Items from a dataset
^^^^

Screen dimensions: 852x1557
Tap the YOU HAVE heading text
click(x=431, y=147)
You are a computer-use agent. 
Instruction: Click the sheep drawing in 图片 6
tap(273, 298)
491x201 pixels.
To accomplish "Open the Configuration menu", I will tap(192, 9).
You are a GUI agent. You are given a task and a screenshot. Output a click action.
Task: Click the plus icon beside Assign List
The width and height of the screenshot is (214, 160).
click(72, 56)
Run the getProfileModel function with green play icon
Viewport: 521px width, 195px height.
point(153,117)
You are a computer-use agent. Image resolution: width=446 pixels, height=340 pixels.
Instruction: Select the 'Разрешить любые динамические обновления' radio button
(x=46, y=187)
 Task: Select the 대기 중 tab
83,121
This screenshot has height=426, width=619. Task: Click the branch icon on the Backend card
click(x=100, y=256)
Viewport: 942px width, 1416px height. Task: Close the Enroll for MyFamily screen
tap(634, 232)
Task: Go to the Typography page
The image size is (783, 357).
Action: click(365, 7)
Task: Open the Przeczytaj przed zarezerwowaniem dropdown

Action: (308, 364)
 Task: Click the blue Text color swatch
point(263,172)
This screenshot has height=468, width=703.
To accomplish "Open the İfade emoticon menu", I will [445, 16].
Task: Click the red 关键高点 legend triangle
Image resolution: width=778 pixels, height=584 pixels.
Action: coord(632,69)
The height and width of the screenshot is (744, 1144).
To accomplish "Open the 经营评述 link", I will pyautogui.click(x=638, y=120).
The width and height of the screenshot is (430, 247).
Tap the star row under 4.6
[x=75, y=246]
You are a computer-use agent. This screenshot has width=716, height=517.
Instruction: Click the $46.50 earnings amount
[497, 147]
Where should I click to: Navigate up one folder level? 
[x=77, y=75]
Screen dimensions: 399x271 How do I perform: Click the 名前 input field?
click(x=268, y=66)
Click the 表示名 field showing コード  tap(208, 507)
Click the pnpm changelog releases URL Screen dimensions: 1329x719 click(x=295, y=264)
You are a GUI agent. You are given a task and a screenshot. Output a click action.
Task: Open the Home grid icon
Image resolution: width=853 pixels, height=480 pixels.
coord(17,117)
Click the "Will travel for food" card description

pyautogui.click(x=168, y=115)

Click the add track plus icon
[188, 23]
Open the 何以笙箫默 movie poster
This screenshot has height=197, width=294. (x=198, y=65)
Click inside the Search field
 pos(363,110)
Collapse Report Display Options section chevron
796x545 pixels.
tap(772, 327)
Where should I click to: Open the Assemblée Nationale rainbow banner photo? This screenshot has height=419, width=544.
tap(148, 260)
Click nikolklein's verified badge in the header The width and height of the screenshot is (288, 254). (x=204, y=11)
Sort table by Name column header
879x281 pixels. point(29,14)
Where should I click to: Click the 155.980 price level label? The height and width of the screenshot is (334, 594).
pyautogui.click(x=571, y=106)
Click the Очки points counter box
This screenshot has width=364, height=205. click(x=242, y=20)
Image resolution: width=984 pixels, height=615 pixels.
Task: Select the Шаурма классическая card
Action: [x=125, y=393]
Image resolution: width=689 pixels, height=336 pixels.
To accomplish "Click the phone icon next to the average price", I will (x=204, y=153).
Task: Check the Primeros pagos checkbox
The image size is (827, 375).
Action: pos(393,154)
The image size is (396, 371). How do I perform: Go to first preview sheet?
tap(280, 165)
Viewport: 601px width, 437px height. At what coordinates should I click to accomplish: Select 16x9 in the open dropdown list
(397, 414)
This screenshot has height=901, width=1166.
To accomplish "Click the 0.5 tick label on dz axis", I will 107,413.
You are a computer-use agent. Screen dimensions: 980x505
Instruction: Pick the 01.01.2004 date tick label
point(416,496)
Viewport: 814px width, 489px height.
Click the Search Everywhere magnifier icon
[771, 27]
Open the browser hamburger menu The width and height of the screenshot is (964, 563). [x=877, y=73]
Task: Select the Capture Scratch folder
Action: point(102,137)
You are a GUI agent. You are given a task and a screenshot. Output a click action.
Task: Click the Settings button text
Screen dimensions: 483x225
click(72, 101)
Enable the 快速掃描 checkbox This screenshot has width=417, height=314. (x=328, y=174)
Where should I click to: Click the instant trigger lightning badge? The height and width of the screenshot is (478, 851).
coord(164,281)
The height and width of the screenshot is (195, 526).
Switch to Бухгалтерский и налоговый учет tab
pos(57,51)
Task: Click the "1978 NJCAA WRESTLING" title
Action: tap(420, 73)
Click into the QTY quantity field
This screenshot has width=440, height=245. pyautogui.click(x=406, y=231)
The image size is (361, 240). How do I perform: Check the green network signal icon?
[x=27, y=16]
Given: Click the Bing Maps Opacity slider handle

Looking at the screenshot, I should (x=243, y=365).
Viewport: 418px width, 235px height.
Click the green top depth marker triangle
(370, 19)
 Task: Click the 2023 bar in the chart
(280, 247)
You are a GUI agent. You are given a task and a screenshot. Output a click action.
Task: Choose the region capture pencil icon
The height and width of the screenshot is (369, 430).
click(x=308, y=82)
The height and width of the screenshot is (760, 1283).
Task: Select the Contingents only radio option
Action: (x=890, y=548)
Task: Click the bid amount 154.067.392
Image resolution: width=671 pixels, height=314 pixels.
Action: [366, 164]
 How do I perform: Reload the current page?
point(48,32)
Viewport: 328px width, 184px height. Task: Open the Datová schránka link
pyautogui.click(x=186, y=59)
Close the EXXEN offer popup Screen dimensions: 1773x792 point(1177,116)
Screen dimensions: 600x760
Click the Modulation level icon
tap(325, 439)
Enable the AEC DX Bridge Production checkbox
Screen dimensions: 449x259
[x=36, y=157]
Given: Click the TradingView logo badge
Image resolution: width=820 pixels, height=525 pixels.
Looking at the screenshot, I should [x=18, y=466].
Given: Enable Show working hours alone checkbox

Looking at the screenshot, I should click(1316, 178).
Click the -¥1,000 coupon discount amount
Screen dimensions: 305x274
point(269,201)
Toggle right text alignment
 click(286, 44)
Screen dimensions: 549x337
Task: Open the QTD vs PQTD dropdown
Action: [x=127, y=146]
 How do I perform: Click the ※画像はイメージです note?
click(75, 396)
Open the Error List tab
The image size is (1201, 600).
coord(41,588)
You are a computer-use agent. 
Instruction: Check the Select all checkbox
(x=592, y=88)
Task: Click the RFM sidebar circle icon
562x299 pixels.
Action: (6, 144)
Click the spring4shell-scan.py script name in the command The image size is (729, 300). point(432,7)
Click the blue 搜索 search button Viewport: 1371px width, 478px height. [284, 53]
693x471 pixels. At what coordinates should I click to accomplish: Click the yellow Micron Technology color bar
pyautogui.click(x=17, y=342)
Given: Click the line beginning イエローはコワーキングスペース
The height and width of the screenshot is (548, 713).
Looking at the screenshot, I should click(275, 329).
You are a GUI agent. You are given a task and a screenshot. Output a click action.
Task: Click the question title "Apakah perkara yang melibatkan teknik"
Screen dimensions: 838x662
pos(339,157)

^^^^

TASK GOAL:
For each line in the data that holds the word "computer", copy the line.

TASK SOLUTION:
You are a computer-use agent. 
You are a computer-use agent. Image resolution: width=446 pixels, height=340 pixels.
You are a computer-use agent. This screenshot has width=716, height=517.
You are a computer-use agent. Screen dimensions: 980x505
You are a computer-use agent. 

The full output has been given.